Working data:
########################################
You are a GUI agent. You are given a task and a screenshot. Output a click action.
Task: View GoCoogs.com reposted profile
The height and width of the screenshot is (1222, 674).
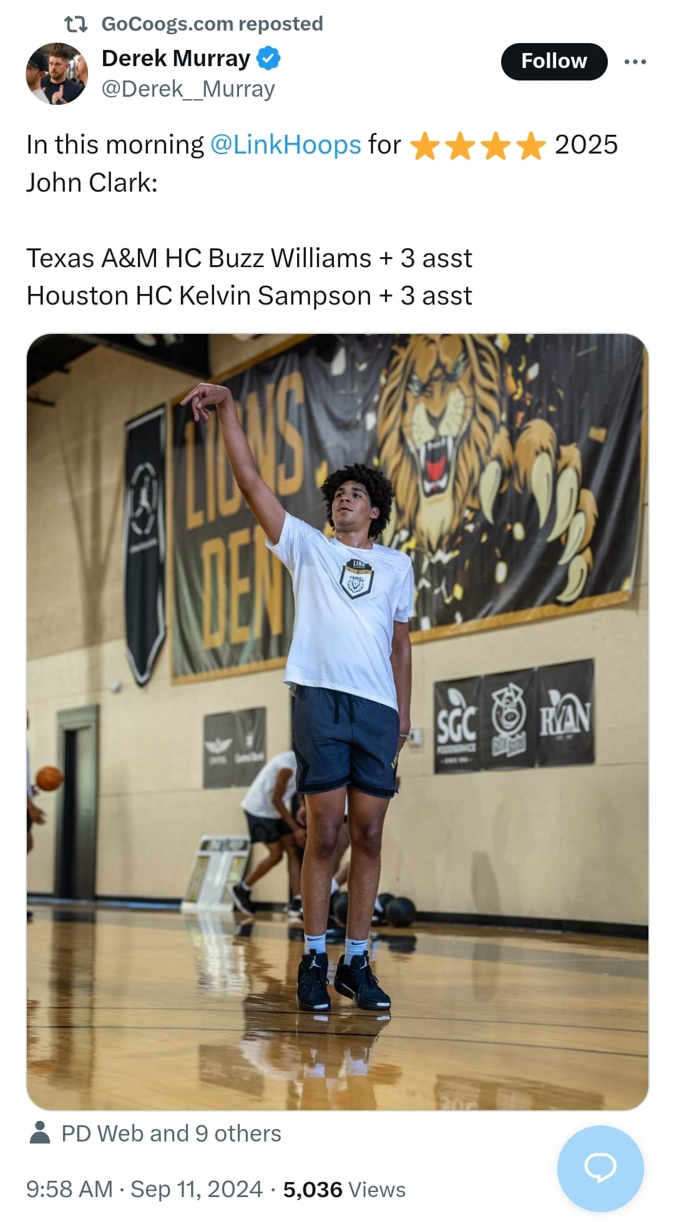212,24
########################################
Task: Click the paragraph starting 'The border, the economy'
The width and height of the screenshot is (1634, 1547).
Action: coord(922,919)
########################################
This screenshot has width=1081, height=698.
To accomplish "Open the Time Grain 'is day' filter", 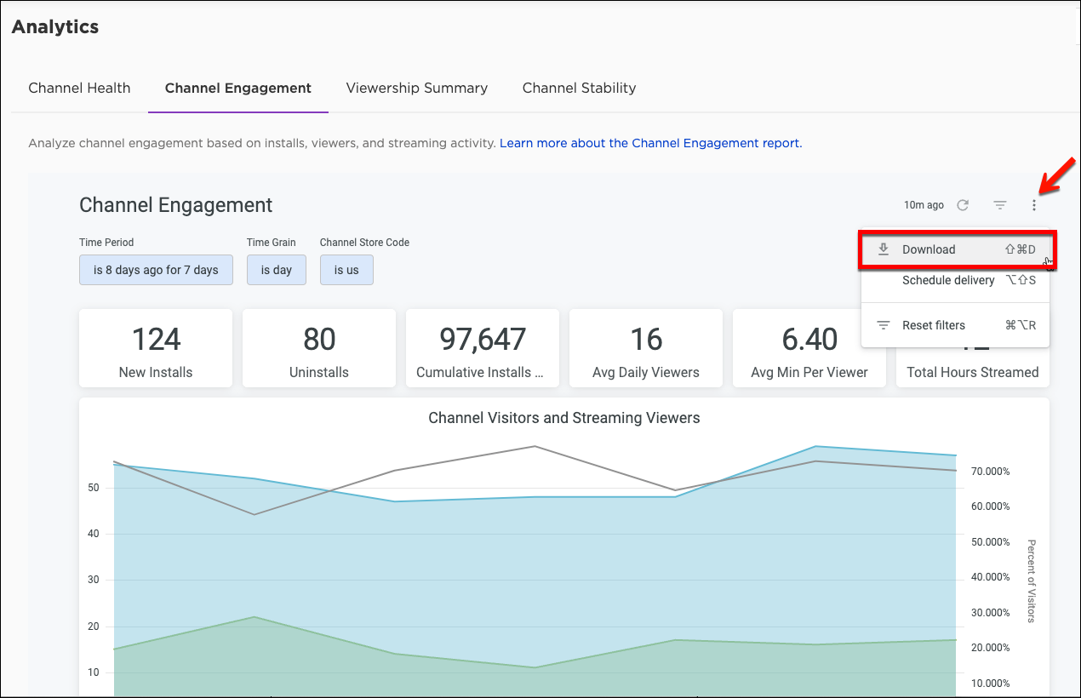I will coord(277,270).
########################################
Gather every line of the records that contains the string "width" and copy each one out in full. Case counts.

The height and width of the screenshot is (1222, 674).
The width and height of the screenshot is (1634, 1547).
This screenshot has width=1081, height=698.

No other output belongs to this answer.